(Data for review begins)
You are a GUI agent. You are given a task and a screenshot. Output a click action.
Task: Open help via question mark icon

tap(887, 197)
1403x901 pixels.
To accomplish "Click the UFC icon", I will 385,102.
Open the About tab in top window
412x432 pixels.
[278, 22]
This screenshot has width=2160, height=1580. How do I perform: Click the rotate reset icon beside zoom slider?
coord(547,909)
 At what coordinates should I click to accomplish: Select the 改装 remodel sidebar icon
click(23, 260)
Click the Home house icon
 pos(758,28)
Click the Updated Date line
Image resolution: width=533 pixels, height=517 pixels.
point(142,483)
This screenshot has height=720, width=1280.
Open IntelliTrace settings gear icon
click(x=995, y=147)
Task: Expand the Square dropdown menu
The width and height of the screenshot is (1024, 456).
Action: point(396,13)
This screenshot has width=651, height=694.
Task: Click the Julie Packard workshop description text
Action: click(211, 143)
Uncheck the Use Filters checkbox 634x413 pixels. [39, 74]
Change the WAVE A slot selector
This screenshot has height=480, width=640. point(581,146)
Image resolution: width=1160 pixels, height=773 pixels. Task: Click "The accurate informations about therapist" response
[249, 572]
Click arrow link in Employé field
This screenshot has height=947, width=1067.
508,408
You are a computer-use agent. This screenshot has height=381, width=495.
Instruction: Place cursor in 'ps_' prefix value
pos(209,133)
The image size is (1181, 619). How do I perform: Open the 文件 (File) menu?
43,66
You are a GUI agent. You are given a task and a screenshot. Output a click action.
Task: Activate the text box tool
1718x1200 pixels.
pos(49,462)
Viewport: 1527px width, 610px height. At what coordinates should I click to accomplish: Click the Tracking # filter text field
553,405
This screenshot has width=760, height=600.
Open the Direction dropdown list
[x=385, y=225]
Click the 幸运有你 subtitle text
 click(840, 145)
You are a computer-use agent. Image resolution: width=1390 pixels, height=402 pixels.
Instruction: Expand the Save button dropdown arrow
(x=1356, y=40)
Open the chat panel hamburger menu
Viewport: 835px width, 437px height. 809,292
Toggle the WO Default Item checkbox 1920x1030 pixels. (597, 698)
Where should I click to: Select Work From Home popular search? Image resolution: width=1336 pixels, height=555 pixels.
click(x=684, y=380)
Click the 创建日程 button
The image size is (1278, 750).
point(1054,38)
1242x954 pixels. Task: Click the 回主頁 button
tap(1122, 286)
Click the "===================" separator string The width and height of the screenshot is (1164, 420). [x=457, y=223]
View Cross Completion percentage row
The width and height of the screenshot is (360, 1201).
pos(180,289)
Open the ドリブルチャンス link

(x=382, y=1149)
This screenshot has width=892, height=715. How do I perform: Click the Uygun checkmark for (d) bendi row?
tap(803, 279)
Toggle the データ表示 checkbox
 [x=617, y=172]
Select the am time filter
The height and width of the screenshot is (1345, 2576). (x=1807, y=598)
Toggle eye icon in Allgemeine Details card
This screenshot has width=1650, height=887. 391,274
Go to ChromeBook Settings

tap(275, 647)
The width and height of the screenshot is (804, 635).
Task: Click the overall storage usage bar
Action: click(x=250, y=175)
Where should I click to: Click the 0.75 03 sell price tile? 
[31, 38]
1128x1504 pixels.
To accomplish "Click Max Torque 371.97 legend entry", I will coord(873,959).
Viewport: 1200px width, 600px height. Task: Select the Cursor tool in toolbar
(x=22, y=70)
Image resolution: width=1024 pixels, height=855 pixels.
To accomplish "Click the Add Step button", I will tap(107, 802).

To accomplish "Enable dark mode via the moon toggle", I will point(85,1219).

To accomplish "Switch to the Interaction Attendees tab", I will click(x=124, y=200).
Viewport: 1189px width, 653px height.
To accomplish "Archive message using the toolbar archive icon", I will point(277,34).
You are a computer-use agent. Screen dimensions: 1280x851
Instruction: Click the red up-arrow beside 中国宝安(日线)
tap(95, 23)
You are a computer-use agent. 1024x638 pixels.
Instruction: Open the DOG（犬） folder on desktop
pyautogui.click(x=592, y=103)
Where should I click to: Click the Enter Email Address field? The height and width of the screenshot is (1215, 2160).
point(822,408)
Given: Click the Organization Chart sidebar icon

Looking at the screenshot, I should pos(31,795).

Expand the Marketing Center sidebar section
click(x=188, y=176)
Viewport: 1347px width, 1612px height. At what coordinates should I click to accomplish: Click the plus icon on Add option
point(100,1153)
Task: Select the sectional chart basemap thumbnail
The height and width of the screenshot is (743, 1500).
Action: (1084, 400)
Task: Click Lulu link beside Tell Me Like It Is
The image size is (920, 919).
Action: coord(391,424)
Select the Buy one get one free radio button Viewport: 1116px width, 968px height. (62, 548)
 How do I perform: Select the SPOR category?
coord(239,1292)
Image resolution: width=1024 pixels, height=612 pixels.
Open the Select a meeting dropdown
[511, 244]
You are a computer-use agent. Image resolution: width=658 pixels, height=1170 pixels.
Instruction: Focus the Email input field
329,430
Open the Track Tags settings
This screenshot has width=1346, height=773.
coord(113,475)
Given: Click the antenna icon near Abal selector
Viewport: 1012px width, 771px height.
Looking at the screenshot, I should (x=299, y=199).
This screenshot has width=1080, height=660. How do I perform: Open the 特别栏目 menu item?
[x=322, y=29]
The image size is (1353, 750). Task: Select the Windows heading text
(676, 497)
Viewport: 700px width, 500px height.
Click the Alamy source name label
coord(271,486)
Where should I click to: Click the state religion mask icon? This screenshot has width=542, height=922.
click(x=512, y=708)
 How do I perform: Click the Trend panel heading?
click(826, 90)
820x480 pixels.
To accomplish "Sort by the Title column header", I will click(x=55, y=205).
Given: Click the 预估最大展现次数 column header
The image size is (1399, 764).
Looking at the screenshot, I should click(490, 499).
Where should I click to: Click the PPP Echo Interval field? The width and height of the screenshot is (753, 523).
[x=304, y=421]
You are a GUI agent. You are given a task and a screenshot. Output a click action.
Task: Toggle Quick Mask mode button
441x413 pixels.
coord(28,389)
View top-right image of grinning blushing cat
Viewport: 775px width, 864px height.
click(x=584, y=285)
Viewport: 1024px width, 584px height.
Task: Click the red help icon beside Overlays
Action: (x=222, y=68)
(Data for review ends)
Extract from the data every line where "will" shows up.

■ **Exercise solution**
To accomplish "Click the UFC icon", I will 385,102.
To accomplish "Click Max Torque 371.97 legend entry", I will coord(873,959).
To accomplish "Click the Add Step button", I will tap(107, 802).
To accomplish "Enable dark mode via the moon toggle", I will point(85,1219).
To accomplish "Switch to the Interaction Attendees tab", I will click(x=124, y=200).
To accomplish "Archive message using the toolbar archive icon", I will point(277,34).
To accomplish "Sort by the Title column header", I will click(x=55, y=205).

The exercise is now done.